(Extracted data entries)
::::
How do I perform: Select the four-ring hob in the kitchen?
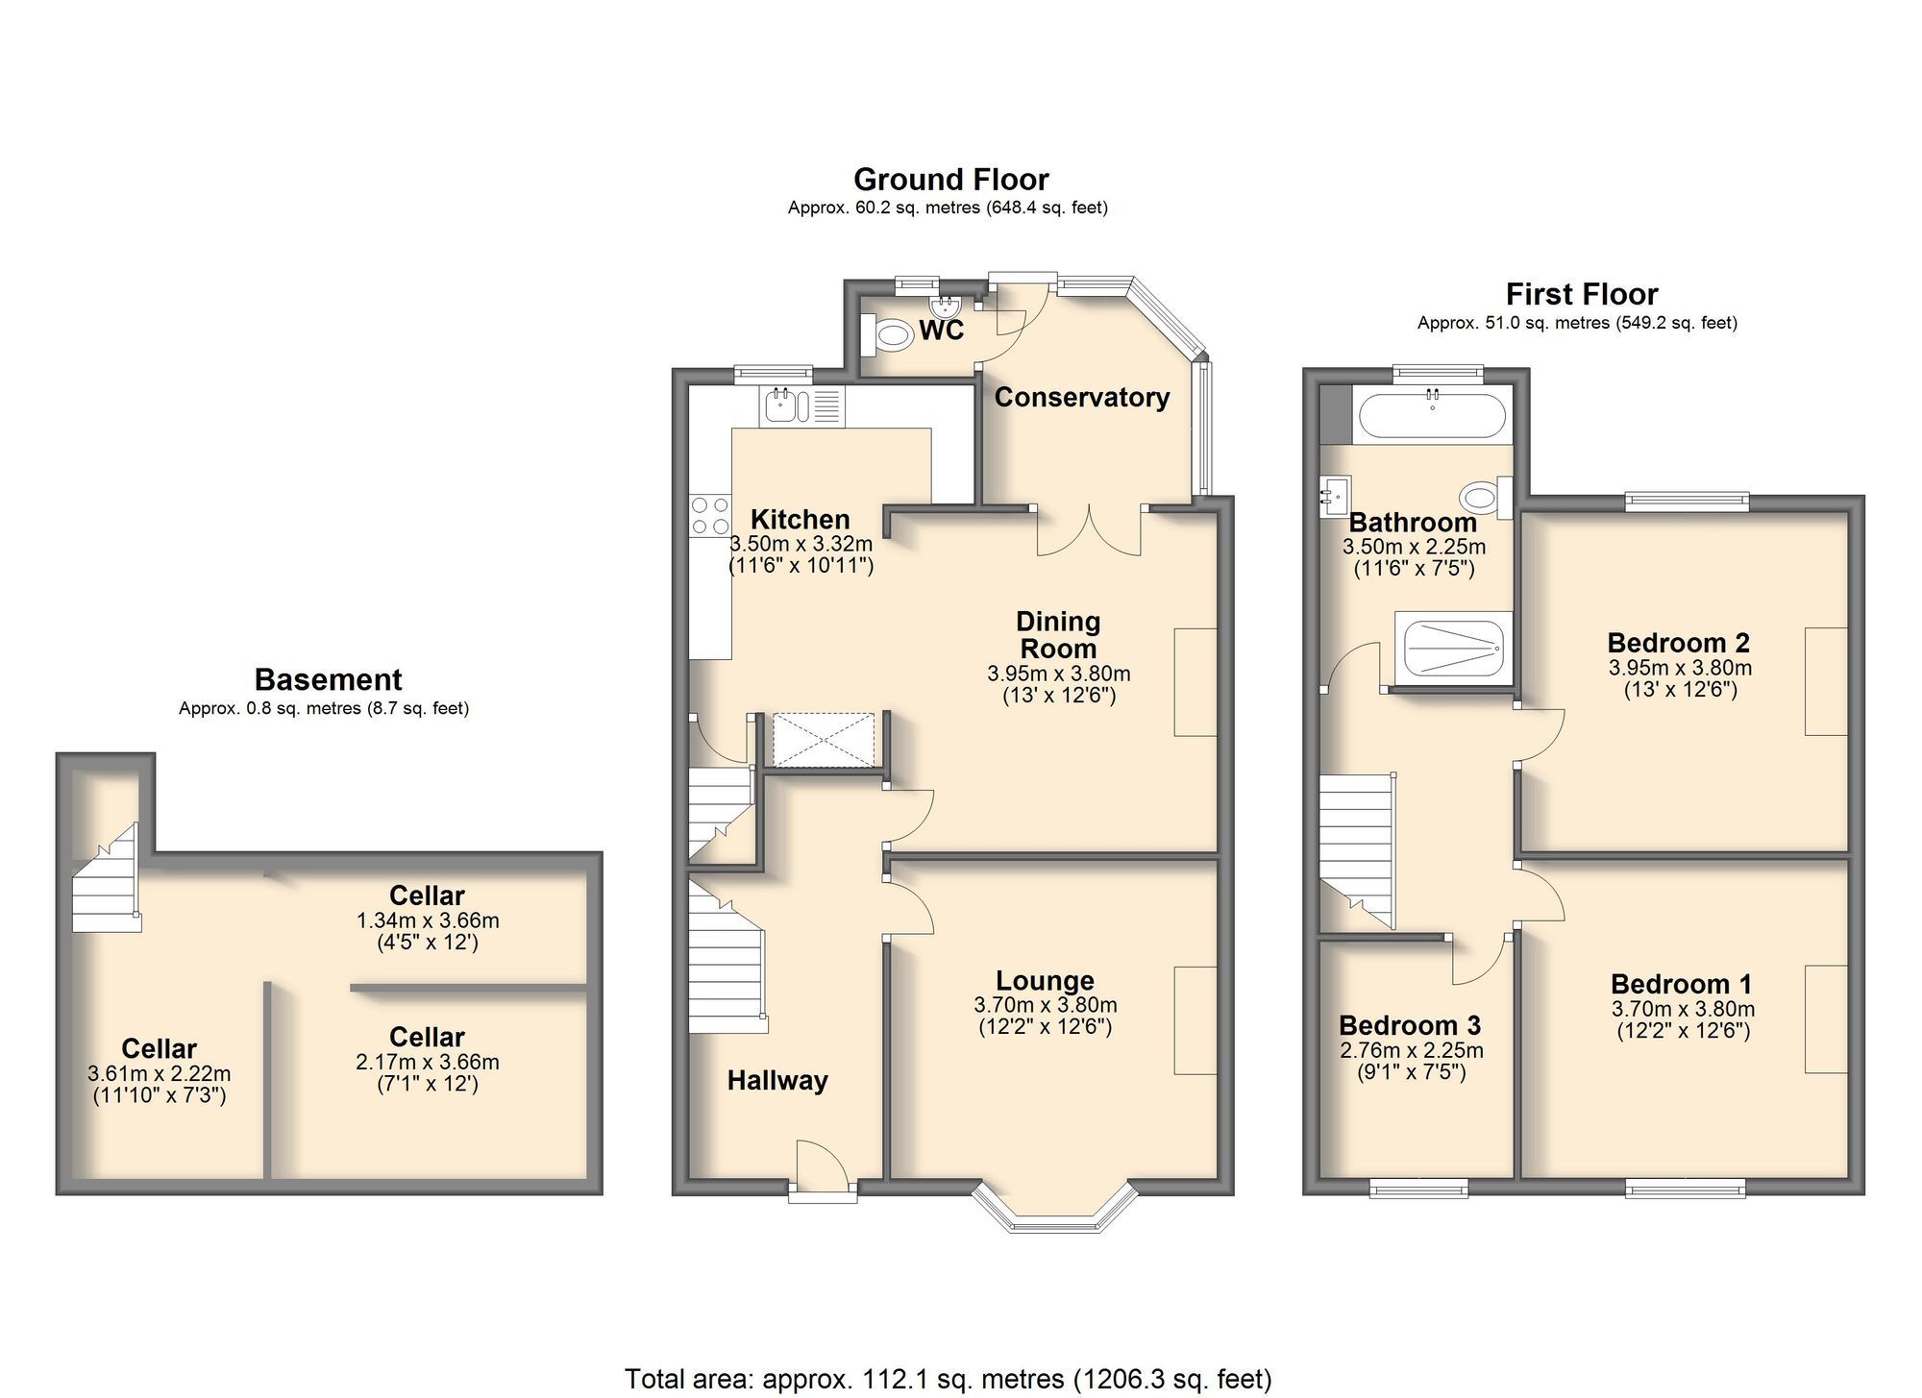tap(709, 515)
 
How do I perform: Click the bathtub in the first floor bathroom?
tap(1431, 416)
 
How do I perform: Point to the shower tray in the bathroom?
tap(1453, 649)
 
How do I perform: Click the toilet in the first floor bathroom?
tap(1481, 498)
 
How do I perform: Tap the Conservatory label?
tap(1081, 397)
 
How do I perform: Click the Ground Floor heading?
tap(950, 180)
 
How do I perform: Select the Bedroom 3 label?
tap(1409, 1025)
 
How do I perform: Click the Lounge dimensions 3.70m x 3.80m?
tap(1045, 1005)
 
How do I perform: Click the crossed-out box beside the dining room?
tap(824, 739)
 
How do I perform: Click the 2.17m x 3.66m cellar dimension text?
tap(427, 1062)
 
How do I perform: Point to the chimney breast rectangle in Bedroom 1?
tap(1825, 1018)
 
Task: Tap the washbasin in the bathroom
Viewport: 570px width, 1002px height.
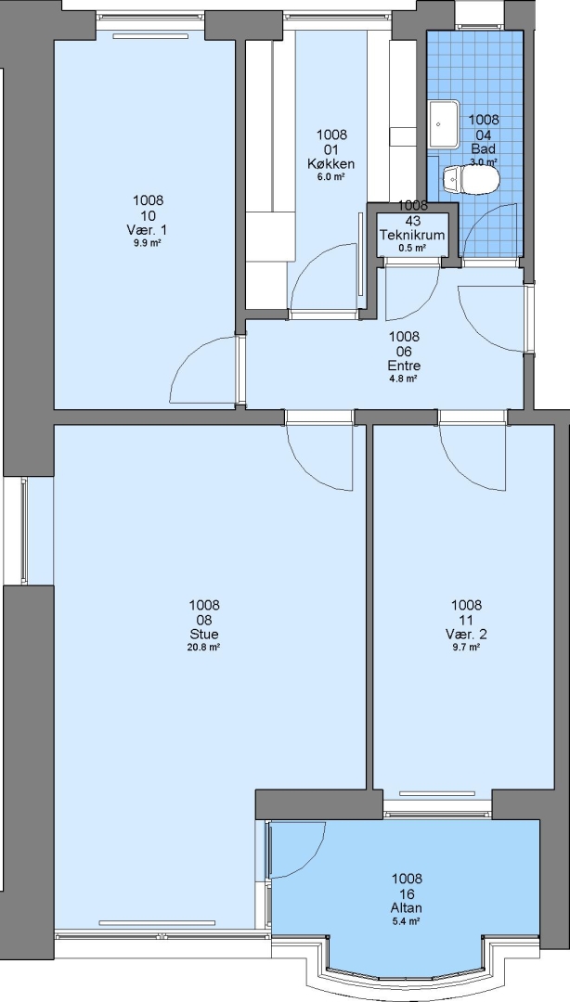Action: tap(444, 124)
::::
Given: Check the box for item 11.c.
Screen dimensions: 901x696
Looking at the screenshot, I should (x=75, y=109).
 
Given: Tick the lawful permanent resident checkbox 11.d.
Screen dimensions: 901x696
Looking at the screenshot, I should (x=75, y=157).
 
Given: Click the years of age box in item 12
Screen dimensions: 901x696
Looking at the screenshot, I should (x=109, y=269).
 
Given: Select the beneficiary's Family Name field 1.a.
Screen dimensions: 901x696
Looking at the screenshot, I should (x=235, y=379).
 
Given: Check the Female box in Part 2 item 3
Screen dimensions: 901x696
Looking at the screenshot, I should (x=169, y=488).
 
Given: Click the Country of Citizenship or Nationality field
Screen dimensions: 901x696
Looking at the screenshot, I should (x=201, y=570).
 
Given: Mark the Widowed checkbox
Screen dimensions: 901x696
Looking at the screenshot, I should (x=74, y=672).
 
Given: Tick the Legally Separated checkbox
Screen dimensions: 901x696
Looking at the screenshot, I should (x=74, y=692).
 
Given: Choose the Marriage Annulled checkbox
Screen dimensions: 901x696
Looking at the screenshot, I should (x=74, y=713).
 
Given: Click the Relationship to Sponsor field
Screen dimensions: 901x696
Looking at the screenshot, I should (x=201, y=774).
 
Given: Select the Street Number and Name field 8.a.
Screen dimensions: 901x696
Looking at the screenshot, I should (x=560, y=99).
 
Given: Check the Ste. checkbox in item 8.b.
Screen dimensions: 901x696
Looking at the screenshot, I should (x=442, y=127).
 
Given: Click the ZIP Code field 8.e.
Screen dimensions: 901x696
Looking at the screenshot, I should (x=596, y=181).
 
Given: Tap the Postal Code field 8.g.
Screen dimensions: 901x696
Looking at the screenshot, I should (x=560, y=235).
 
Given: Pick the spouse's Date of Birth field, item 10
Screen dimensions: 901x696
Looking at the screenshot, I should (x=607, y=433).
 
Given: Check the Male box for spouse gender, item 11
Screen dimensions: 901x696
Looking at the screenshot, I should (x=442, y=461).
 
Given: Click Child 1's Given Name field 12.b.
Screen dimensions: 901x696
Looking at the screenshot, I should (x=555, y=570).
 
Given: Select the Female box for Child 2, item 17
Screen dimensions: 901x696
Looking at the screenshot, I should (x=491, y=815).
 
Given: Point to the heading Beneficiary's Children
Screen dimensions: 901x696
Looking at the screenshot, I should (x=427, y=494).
::::
> Exercise task
Copy the lines from the one containing "Task: Tap the washbasin in the bathroom" through the one containing "Action: tap(444, 124)", inclusive, with "washbasin" renamed to "sink" and nothing else altered. Leave out the pictures.

> Task result
Task: Tap the sink in the bathroom
Viewport: 570px width, 1002px height.
Action: tap(444, 124)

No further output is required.